The polymer electrolyte fuel cell of the present invention is expected to be suitably used for mobile objects such as automobiles, distributed power generation systems, and home cogeneration systems.

1 Fuel Cell Single Cell 2 Polymer Electrolyte Membrane 3 Fuel Electrode 4 Air Electrode 5 MEA
6 Separator 7 Separator 31 Fuel Electrode Catalyst Layer 32 Gas Diffusion Layer 41 Air Electrode Catalyst Layer 42 Gas Diffusion Layer

Claims (6)

A composition comprising a catalyst-supporting carbon, an ion exchange resin, and a dispersion medium, which is applied to a polymer electrolyte membrane to form a catalyst layer in a fuel cell,
The catalyst-supported carbon in the composition includes an aggregate of primary aggregates formed by combining the particles of the catalyst-supported carbon, an agglomerate of secondary aggregates formed by collecting a plurality of the aggregates, and the aggregates.
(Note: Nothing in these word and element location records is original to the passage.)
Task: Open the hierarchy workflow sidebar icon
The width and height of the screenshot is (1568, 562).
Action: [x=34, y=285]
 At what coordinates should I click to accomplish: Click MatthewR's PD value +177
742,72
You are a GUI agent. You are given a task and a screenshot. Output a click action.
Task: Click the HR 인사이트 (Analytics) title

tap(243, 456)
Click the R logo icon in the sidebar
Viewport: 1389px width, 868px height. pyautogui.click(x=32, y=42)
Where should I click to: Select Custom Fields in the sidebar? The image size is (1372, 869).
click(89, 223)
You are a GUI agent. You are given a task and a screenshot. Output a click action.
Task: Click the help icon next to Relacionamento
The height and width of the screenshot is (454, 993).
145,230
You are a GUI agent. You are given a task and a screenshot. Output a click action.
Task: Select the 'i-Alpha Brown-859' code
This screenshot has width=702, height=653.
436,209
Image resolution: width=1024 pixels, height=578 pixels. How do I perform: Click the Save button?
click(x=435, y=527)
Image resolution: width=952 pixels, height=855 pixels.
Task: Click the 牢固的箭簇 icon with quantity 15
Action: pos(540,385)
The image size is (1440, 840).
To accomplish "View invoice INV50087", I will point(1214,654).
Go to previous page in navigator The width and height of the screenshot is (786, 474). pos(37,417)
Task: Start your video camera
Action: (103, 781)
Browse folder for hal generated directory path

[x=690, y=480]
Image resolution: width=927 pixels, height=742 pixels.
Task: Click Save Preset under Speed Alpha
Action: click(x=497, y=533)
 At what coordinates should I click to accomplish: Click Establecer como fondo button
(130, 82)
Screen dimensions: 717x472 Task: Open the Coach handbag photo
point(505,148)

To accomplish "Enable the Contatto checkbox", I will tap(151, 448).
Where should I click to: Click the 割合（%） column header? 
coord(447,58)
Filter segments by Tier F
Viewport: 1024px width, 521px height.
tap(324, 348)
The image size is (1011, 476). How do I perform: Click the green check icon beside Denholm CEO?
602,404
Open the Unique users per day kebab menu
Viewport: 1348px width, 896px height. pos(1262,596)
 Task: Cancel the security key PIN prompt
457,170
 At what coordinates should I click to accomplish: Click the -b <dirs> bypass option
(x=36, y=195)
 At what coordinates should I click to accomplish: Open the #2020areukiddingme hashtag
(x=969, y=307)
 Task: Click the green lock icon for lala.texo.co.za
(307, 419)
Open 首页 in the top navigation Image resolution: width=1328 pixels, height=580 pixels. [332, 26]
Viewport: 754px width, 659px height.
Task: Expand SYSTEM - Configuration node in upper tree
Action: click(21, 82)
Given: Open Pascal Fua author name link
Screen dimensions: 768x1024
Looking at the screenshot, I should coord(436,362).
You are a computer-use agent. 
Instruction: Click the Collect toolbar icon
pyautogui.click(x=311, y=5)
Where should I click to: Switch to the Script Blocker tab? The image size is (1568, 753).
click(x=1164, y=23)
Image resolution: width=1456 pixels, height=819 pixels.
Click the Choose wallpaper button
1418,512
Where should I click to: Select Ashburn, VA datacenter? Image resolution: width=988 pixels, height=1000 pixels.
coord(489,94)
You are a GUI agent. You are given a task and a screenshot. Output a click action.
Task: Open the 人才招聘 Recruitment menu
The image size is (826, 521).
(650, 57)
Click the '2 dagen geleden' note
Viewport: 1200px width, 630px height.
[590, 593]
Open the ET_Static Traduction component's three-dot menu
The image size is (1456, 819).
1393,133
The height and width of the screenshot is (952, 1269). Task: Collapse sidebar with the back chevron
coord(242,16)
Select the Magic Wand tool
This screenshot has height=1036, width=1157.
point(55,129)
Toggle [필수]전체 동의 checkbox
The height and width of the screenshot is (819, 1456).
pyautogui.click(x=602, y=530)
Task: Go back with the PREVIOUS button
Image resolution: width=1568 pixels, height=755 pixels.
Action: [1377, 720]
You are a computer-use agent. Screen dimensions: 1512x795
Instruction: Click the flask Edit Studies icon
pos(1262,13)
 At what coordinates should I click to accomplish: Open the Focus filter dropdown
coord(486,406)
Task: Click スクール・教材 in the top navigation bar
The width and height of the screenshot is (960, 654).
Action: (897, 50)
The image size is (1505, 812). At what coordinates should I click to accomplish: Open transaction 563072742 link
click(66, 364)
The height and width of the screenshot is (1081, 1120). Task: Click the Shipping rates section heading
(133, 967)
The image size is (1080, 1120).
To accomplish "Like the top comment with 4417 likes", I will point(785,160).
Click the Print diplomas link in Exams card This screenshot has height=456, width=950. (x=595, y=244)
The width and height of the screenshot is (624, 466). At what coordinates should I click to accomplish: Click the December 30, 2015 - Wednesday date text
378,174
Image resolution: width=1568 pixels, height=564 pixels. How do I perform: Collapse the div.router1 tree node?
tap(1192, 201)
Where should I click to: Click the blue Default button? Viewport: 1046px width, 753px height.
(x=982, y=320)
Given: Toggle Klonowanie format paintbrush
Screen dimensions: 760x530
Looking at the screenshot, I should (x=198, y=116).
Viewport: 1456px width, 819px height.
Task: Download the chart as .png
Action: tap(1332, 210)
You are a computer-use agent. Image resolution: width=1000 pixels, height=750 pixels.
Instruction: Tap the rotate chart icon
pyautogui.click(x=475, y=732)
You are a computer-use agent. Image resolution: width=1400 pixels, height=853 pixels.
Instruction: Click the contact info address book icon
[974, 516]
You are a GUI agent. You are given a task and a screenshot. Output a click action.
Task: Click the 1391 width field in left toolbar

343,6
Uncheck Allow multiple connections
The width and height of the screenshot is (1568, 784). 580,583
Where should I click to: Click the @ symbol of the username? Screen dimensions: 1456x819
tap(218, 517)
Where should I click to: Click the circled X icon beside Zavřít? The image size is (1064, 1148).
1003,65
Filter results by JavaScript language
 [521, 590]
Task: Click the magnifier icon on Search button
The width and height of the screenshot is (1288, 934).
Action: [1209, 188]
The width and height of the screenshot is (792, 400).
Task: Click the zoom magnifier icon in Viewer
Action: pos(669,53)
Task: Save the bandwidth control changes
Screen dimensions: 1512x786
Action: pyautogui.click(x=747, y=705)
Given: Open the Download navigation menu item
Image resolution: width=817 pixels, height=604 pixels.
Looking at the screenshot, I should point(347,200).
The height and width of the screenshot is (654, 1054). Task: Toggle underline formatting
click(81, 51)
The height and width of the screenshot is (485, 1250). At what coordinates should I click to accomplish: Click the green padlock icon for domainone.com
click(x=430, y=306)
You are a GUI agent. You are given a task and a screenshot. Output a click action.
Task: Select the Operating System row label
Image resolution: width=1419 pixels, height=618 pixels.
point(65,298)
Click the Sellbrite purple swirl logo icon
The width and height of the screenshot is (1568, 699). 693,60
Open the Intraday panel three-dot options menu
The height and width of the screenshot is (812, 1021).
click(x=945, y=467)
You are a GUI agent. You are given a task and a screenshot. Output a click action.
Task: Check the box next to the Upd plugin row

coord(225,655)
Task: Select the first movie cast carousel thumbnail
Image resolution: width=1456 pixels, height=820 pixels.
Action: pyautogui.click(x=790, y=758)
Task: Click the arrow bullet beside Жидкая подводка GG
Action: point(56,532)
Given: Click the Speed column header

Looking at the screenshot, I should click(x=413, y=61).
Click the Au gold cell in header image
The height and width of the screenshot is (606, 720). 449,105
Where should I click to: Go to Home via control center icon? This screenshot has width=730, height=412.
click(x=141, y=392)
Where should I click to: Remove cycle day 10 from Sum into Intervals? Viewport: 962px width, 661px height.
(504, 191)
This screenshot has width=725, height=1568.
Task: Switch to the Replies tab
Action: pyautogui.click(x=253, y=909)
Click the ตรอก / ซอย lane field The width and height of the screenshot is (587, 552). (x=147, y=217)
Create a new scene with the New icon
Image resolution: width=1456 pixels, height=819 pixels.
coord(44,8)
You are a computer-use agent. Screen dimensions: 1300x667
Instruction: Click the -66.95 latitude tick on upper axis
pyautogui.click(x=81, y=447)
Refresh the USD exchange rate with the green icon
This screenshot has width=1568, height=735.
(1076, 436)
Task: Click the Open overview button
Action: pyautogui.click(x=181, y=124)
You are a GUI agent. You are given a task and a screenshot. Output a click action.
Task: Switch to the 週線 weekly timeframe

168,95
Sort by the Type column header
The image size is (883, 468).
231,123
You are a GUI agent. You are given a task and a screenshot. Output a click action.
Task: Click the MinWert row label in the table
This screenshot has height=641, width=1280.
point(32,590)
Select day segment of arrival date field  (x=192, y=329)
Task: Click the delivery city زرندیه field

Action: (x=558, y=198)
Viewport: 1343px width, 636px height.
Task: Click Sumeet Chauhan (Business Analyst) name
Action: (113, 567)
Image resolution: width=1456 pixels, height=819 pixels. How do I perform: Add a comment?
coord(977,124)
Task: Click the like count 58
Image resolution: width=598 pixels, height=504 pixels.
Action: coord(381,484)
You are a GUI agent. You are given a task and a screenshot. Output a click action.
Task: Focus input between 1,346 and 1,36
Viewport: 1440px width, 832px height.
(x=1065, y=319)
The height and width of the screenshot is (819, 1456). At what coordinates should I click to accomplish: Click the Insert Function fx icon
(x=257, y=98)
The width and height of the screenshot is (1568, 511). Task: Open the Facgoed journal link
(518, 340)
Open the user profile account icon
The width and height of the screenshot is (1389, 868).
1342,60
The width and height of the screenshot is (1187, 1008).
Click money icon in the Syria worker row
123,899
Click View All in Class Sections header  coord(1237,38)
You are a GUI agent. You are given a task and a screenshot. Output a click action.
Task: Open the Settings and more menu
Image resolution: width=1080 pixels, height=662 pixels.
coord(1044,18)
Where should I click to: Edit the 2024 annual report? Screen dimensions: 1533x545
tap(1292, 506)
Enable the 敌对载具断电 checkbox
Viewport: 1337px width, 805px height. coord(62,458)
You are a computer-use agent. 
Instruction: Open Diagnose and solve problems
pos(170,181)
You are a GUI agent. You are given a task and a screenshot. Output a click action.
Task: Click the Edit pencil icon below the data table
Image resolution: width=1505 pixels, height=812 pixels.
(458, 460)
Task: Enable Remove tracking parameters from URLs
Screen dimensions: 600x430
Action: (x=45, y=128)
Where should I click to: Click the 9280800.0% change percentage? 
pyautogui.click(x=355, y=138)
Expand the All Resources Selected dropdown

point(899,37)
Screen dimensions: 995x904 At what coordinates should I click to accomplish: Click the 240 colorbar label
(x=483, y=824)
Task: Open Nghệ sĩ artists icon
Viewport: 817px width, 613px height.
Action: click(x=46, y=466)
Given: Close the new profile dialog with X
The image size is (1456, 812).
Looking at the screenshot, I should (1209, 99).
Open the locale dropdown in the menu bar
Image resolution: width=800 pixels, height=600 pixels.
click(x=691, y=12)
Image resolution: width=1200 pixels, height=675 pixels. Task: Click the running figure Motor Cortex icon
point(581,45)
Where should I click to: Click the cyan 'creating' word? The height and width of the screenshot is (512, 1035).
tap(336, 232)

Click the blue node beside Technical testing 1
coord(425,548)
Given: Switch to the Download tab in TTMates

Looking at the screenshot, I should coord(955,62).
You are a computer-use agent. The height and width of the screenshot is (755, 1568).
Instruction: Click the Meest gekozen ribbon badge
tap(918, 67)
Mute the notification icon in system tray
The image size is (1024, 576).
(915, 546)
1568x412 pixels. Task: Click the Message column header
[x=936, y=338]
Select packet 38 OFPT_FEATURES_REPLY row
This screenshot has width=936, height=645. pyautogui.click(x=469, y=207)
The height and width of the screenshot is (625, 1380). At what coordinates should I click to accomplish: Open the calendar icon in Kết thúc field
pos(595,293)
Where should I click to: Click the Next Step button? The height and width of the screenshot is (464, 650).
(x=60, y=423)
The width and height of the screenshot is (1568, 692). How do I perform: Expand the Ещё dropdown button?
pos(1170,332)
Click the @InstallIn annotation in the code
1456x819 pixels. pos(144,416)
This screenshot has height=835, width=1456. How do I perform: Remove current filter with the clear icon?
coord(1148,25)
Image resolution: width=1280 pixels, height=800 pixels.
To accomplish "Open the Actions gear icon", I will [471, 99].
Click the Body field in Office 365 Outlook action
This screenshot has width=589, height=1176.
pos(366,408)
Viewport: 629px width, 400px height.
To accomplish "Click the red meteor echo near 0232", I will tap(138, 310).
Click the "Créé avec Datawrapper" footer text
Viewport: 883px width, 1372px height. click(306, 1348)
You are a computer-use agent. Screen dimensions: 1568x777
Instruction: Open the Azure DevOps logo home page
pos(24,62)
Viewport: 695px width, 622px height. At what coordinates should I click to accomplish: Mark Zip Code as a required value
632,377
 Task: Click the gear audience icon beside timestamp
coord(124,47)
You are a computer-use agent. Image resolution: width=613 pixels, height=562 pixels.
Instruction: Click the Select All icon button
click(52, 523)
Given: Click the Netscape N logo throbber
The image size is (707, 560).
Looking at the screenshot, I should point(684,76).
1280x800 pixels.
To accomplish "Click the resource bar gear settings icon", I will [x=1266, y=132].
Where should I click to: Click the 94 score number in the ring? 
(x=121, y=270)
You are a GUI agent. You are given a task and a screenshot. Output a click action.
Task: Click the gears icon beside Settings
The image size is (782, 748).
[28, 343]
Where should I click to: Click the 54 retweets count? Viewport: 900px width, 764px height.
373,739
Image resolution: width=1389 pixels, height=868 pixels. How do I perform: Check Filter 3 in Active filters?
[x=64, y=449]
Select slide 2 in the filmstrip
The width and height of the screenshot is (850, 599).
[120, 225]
It is an intermediate aggregate state between the gate and the agglomerate, and is included in the state of an aggregate aggregate that is an aggregate formed by aggregating a plurality of aggregates and having a particle size in a predetermined particle size range,
A composition having a main peak of particle size distribution in a predetermined particle size range of the aggregate when the particle size distribution in the composition is measured by a laser scattering / diffraction method.   The composition according to claim 1, wherein the catalyst supported by the catalyst-supporting carbon is platinum or a platinum alloy. A membrane-catalyst layer assembly comprising a polymer electrolyte membrane and a catalyst layer disposed on the polymer electrode membrane,
The catalyst layer includes a catalyst-carrying carbon, an ion exchange resin, and a dispersion medium. The catalyst-carrying carbon is an aggregate of primary aggregates formed by combining particles of the catalyst-carrying carbon, and the aggregate is Agglomerates of secondary aggregates formed by aggregating, and agglomerates that are in an intermediate agglomerated state between the aggregate and the agglomerate and are formed by aggregating a plurality of aggregates and having a particle size in a predetermined particle size range. In a particle size distribution that is contained in a state of an aggregate and is obtained by measurement by a laser scattering / diffraction method, a composition having a main peak of the particle size distribution in a predetermined particle size range of the aggregate. A membrane-catalyst layer assembly formed by coating a polymer electrolyte membrane.   The membrane / catalyst layer assembly according to claim 3, wherein the catalyst supported by the catalyst-supporting carbon is platinum or a platinum alloy. Prepare a polymer electrolyte membrane,
On this polymer electrolyte membrane, the catalyst-supported carbon particles, the ion-exchange resin, and the dispersion medium, and the aggregated state of the aggregates formed by combining the primary particles of the catalyst-supported carbon, the catalyst-supported carbon particles are Aggregates of primary aggregates formed by combining, agglomerates of secondary aggregates formed by aggregating a plurality of aggregates, and agglomerated states intermediate between the aggregates and the agglomerates and aggregating a plurality of aggregates In the particle size distribution obtained by measurement by a laser scattering / diffraction method, and the predetermined particle size of the aggregate A method for producing a membrane catalyst layer assembly, which comprises applying a composition having a main peak in a range.   The method for producing a membrane / catalyst layer assembly according to claim 5, wherein the composition is applied onto the polymer membrane using a die coater, a lip coater, a comma coater, a gravure coater, screen printing, or a spray method.